Neoplastic transformation parallels hallmark cellular programs of tissue regeneration and wound repair1,2. However, the mechanisms driving tumour regression upon oncogenic driver inhibition--and why it often fails--remain poorly understood3-7. Oncogenic KRas mutations and Myc deregulation, two archetypal cancer drivers, frequently occur and cooperate to promote aggressive lung adenocarcinoma (LUAD)8-12. To investigate the mechanistic consequences of targeting Myc in LUAD, we applied spatiotemporally controlled genetic and functional perturbations in a reversible KRas/Myc-driven mouse model, integrated with RNA sequencing and immune protein profiling of tumours and their microenvironment. Acute oncogenic Myc inactivation in epithelial tumour cells elicits a localised regenerative immune response crucially dependent on rapid, transient release of the alarmin cytokine interleukin-33 (IL-33) by alveolar type 2 tumour cells.
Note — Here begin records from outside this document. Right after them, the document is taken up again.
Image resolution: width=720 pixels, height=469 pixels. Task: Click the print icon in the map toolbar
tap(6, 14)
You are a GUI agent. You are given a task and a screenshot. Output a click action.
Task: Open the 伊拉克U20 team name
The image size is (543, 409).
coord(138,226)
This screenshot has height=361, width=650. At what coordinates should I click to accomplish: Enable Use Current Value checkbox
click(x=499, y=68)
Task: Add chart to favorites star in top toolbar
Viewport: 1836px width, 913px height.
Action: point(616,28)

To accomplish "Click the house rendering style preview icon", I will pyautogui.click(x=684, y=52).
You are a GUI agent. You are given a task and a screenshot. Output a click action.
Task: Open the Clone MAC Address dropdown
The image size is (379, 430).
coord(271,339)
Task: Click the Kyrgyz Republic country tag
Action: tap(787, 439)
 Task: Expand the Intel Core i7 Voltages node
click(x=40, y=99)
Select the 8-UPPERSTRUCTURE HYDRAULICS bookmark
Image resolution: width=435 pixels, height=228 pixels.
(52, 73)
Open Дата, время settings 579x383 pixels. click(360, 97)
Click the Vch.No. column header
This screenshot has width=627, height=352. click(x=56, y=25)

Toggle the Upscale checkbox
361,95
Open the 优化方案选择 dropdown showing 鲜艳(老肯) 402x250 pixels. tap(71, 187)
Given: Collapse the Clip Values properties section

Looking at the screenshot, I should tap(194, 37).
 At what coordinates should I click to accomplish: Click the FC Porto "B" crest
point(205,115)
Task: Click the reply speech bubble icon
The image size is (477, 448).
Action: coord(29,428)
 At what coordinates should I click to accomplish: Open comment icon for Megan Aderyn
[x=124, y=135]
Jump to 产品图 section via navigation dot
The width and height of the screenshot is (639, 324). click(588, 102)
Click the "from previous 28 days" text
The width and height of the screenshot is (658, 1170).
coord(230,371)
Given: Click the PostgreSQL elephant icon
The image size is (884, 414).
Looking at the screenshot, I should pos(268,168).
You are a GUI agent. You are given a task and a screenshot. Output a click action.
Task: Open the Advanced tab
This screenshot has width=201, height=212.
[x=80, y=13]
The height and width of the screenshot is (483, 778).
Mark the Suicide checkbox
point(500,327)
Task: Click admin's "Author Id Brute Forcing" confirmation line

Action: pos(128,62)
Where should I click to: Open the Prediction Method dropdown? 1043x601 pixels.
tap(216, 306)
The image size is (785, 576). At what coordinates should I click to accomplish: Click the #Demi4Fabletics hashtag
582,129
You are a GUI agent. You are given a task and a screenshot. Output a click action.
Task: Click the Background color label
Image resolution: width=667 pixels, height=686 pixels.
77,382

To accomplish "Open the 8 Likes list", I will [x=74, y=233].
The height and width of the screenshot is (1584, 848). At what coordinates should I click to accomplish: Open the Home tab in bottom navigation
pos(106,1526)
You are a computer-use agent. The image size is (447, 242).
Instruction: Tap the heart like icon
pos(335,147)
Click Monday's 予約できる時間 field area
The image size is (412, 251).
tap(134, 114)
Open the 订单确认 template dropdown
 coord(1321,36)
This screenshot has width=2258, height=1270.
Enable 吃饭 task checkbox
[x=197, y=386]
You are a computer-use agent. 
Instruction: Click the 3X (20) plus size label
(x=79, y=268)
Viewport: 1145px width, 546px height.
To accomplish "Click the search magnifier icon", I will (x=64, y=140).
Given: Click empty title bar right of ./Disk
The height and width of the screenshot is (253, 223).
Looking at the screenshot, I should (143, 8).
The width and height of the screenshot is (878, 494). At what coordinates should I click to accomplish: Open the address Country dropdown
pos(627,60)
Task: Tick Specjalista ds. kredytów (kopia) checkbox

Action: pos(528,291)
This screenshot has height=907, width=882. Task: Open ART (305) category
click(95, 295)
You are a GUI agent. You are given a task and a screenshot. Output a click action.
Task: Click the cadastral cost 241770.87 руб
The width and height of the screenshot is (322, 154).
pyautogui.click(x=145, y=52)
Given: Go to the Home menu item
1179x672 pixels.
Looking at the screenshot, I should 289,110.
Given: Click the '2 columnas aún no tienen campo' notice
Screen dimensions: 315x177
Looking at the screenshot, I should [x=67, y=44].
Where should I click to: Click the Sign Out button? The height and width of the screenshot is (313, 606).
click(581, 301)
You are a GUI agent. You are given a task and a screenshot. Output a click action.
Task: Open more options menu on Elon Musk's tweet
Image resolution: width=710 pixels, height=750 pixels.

As a sentinel signal for Myc loss, IL-33 signalling reverses tumour immunosuppression and neoangiogenesis, critically recruits eosinophils, and promotes neoplastic cell elimination, driving regression beyond mere growth arrest. Notably, brief systemic recombinant IL-33 administration to mice with KRas/Myc-driven LUAD induces robust eosinophil influx and near-complete tumour resolution. Together, these findings demonstrate that blocking Myc activates an innate, tissue-intrinsic immune programme rooted in resolution of wound repair and capable of driving regression when activated in a tumour. This opens the possibility of treating cancer not only by blocking mitogenic oncogenic drivers but also by pro-actively triggering pro-resolution pathways.